韓国ドラマ「30だけど17です」(連載58)




「30だけど17です」第6話(開かない天窓)⑨


☆主なキャスト&登場人物


○シン・ヘソン➡(ウ・ソリ)
○ヤン・セジョン➡(コン・ウジン)
○アン・ヒュソプ➡(ユ・チャン)
○イエ・ジウォン➡(ジェニファー(ファン・ミジョン)
○チョ・ヒョンシク➡(ハン・ドクス)
○イ・ドヒョン➡(トン・ヘボム)
○チョン・ユジン➡(カン・ヒス)
○ユン・ソヌ➡(キム・ヒョンテ)


★★★


 テーブルをおりて部屋を出たソリは、階段前で食事の話を思い出してウジンの部屋に引き返した。
 食事の話をウジンに伝えようとドアを開けると、ウジンがテーブルに上がっていた。ラバーカップを握り、天窓を開けようとしていた。
 びっくりしてウジンは手を止めた。バツが悪そうにソリを見た。
 ソリはポカーンと口を開けた。
「その…、自分でも開けてみようかと」
 聞かれもしないのにウジンは答えた。
「もう〜、持ち方が違いますって…」
 ソリは急いで近づいていく。さっさとテーブルに上がる。ウジンの前に立つ。
「手首をもっとひねるんです」
「こう〜?」
「そうじゃなくて〜こうやるんです」
 握り方を教えてソリは両手を添えた。
「力を入れて横に動かすと―」
 ウジンの腕はソリの動かす手に引っ張られた。
「お、おお〜っ」
「ね、開いたでしょ?」
 ウジンは笑顔になった。ソリはまた天窓から顔を出した。外の眺めにはしゃぐソリにつられてウジンも天窓から顔を出した。


★★★


 見たことのない景色にウジンの顏はほころんだ。
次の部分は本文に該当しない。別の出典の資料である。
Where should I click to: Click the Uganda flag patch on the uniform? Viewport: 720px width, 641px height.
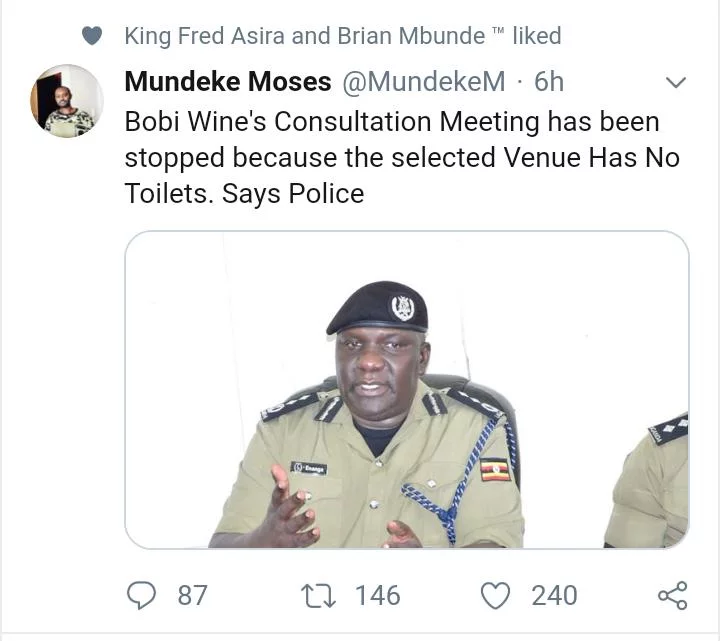[495, 470]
滅多に見せない笑顔だった。
「どうです? 眺めは最高でしょ?」
 ウジンはほころんだ顔でソリの見ている方向を目で追った。
 ソリは気合を入れて言った。

「いいですか、これからは自力で開けてくださいね」
 前方に手を伸ばす。
「こうして手首の角度を忘れずに、ね」
 ウジンは”フフン”と笑う。
「誰でも何度か練習すれば覚えますけどね。ほんと、最高の眺めだわ」
 楽しそうにしてるソリにウジンの気分もドンドンほぐされていった。


 やがてソリが顔を引っ込め、ウジンもそれに続いた。
 ラバーカップを握ってソリは天窓を閉めにかかる。ところが久しぶりに開けたせいか、天窓は思うように閉じていかない。
 力を入れ過ぎてソリは足をすべらせ、身体のバランスを失った。倒れかかってくるソリをウジンは反射的に腕で抱き留める。
 身体を抱き留められ、ソリは後ろを振り向く。2人の顏は間近で向き合った。
 目が合って2人は緊張した。2人はそのまま見つめ合った。今までになかった感情がそこで交錯した。
 交錯した感情はもつれ合って動き出すことができない。
 そこへ天窓に張り付いていたラバーカップが吸着の張りを失い、ソリの頭で音を立てた。
 そこで止まっていた緊張と時間が動き出す。ウジンは抱いていたソリの身体を床におろし、ソリの頭に乘ったラバーカップの柄を掴んだ。
 ラバーカップを見て言った。
「扱いは気をつけないといけないですね…」
「…ジェニファーが朝食をどうぞって言ってます」
 ウジンは静かに頷いた。
「着替えたらすぐ行きます」
 ソリも頷いて背を返す。
 部屋を出て行こうとするソリにウジンは言った。
「ありがとう」
 ソリは思わず振り返る。
「えっ?」
 ウジンは手で窓を指さした。
「開け方を教えてくれて」
 ウジンは別の意味もそこにこめた。
 ソリはその意味も理解できたようだ。
 頷いて部屋を出た。
 部屋を出たソリは耳たぶに熱っぽいものを覚えながら階下におりた。
「何だか暑いわ…」


 ソリが出ていってウジンもほっとなった。
 ソリの頭に落ちてきたラバーカップに思い出し笑いしていると携帯が鳴った。
 父親からだった。
「電話の後、ずっと気になってたんだが、何かあったのか?」
「別に何もないよ」
「…」
「そうだ―。父さんはこの家をいつ買ったの?」
「お前がドイツに行って2年後だから、11年前になるな。それがどうかしたのか?」
「13年前じゃないんだね?」
「ではないな」
「もしかして、家の持ち主には会った?」
「会ってない。売り急いでいて、業者を通じて契約した。おかげで安く買えたよ」
「…そうなの」
「お前―、何か抱え込んでるんじゃないよな」
「…」
「本当に1か月で解決するんだな? 大丈夫なのか」
「そのつもりだよ。そろそろ電話切るよ」
 電話を終えたウジンはあらためて天窓に目をやった。




 ウジンは着替えて食堂に顔を出した。
「朝食をお願いします」
 ヘボムがすぐ挨拶する。
「おじさん、お久しぶりです」
 ドクスも笑顔で続く。
「一緒に食膳を囲めますね」
「食膳って何?」とヘボム。
「無知な人はおかずだけ食ってろ」
 ドクスはおかずをつかんでヘボムの口に押し込む。
 その光景に今日のウジンは素直に笑えた。
「チャン教えてくれ。お前は知ってるだろ?」
「知ってる」
「何だ?」
「後で」
「今、教えてくれ」
「うるさいな」
 そのやりとりをソリは愉快そうに眺めている。
 ソリを見ながらウジンは今しがたの父親とのやりとりを思い浮かべた。
「2年の差があるのか…」
 
― 13年前と言えば忌まわしいバス事故のあった年だ。あの頃、彼女の身の上には何が起きていたのだろう…。


 食事を始めたウジンを見ながらソリも考えた。

― もし僕のせいで死んだら…!

「なぜ、あんな言葉を…?」
 
「早く正しい意味を教えてくれ」
 ドクスはまだこだわっている。
 ソリは口を押えて笑い声を立てた。
 その時、ウジンの目にトックの姿が目に入った。
 ウジンは席を外してトックのところにやってきた。
「トック、どうした? 食べないのか?」
 食堂から声がする。
「早く食べないとおかずがなくなるよ」
「ああ、今行く」
 ウジンはトックを抱き上げて答えた。
 その時、玄関先では黄色いワンピース姿の女性が立って家の様子を窺っていた。